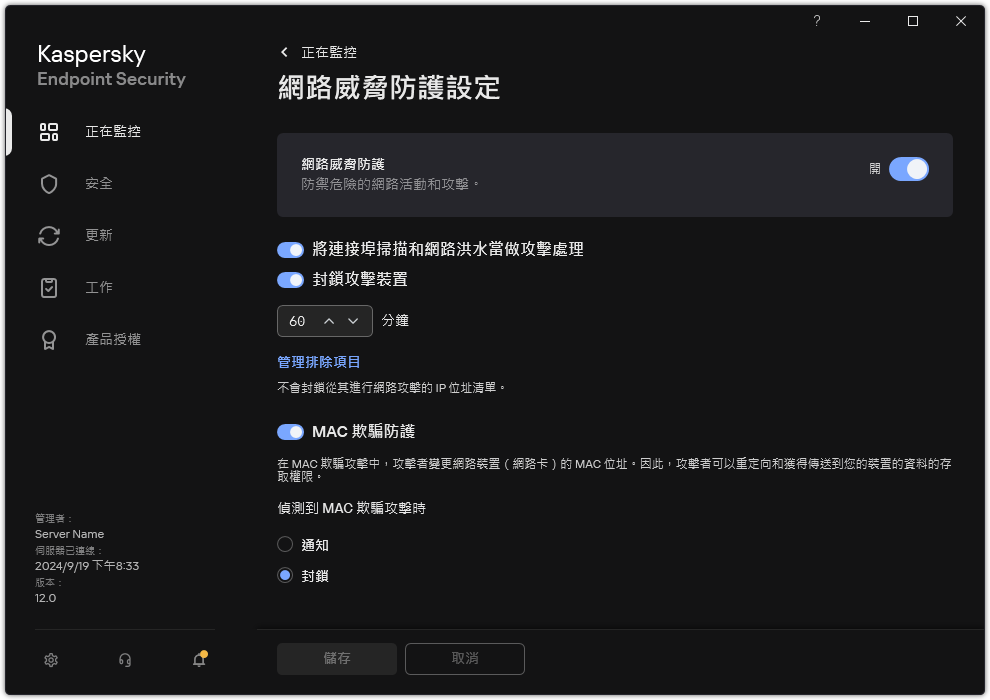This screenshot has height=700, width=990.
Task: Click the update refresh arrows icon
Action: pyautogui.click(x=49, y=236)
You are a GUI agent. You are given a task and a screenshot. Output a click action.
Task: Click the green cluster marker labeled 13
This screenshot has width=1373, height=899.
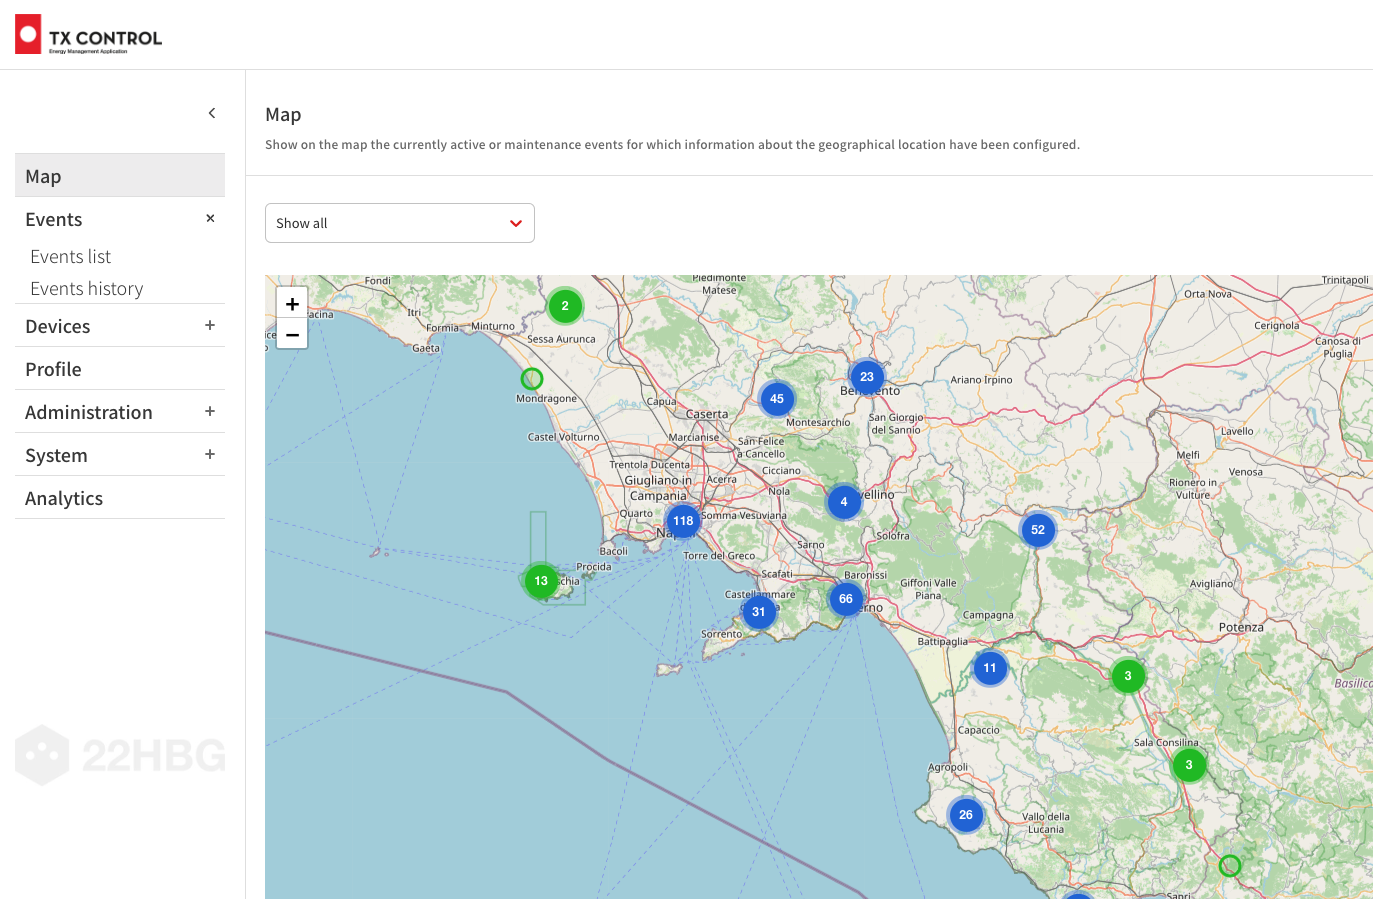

###

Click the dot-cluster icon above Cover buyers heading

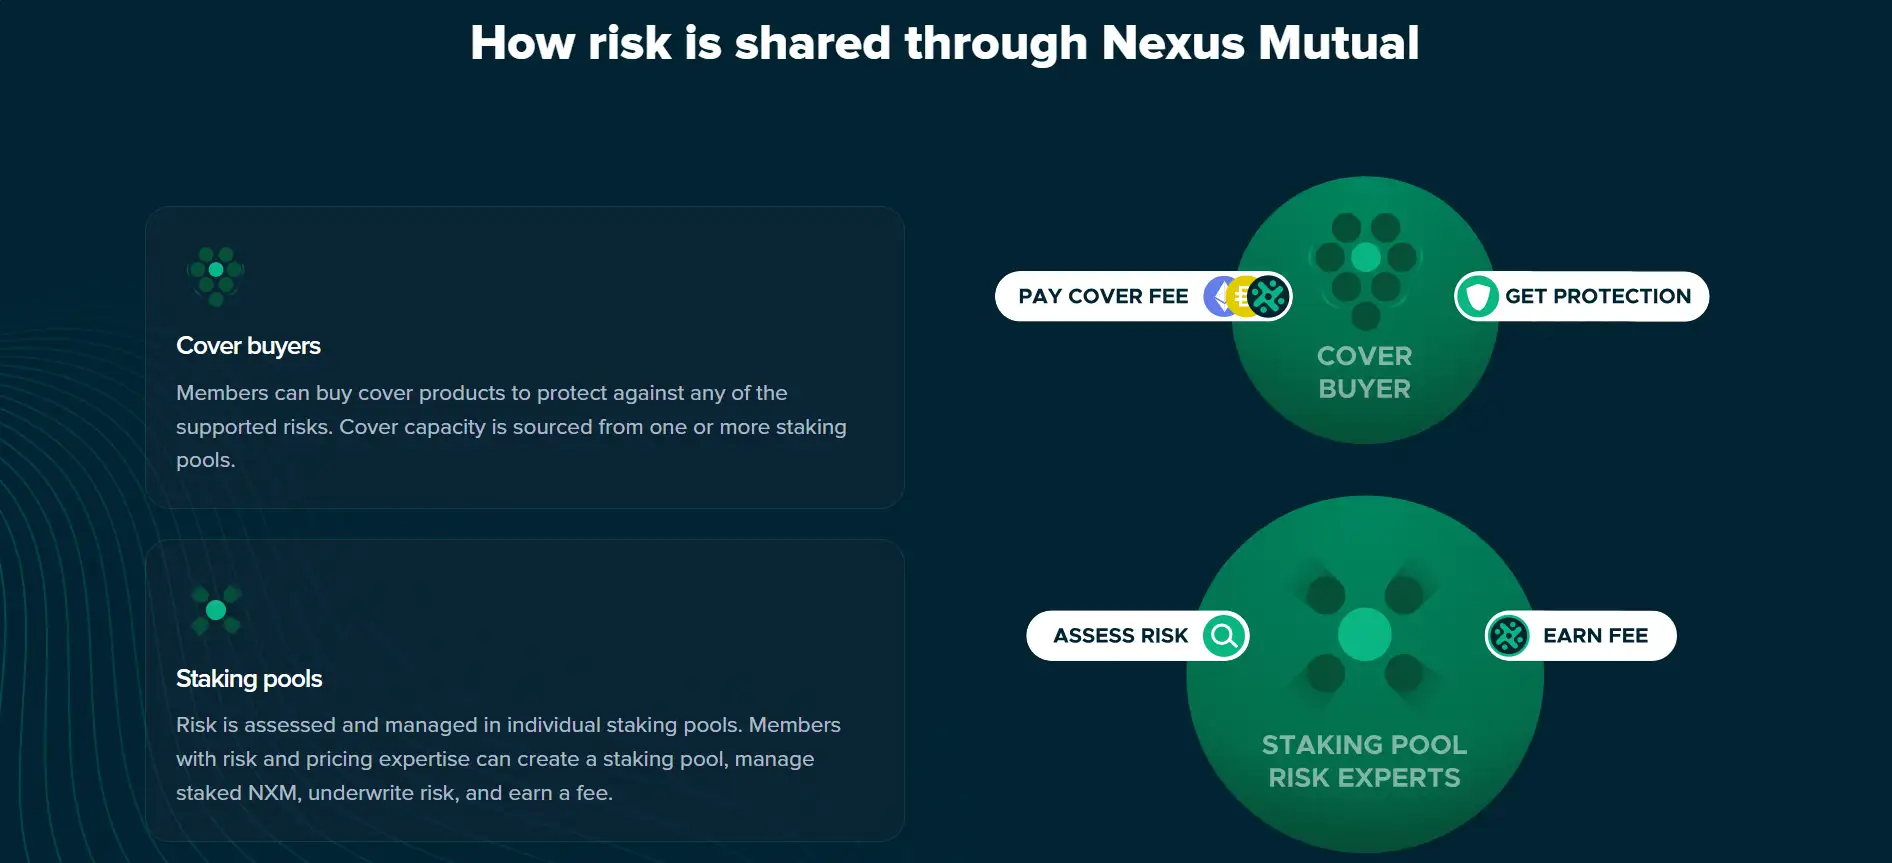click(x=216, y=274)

###

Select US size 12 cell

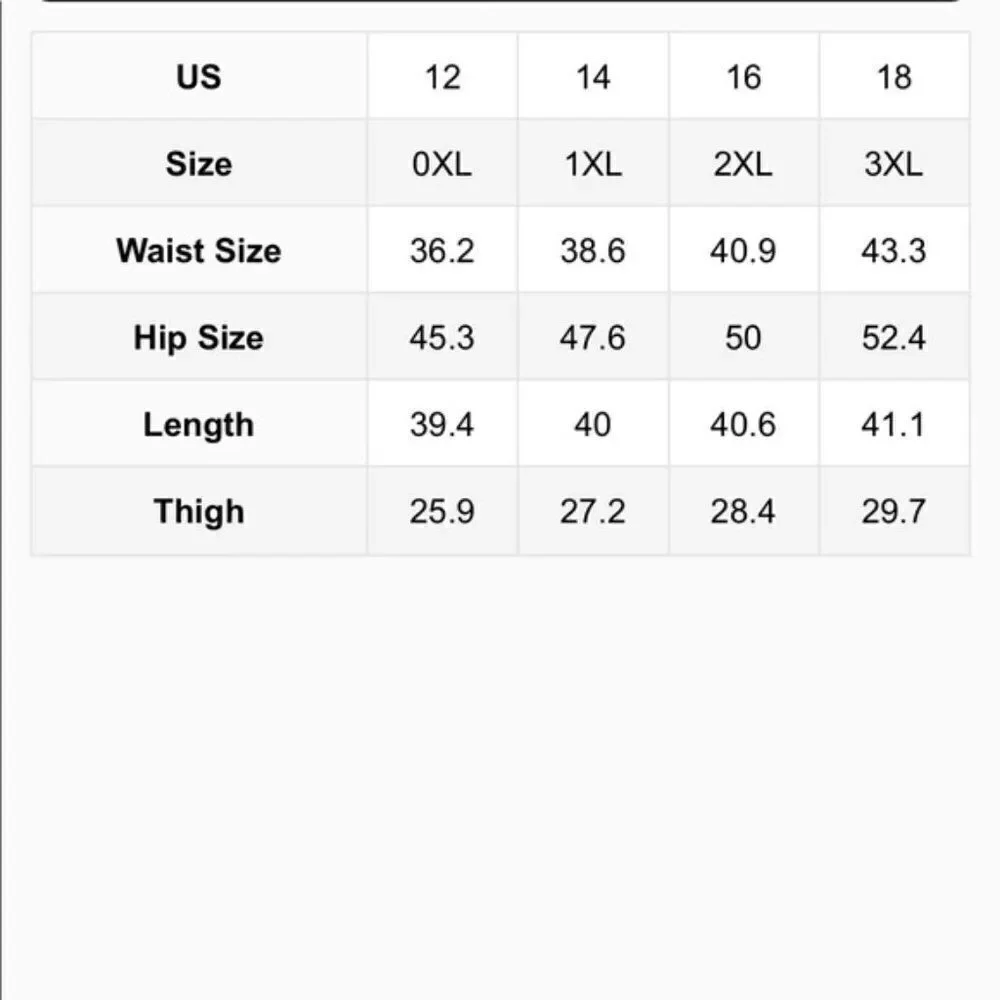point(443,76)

###

▶ _Exercise prompt_
Above are the records; print exactly the lines from the line with "You are a GUI" to the line with "This screenshot has width=1373, height=899.", including both, and nothing else.

▶ _Reply_
You are a GUI agent. You are given a task and a screenshot. Output a click action.
Task: Click the green cluster marker labeled 13
This screenshot has width=1373, height=899.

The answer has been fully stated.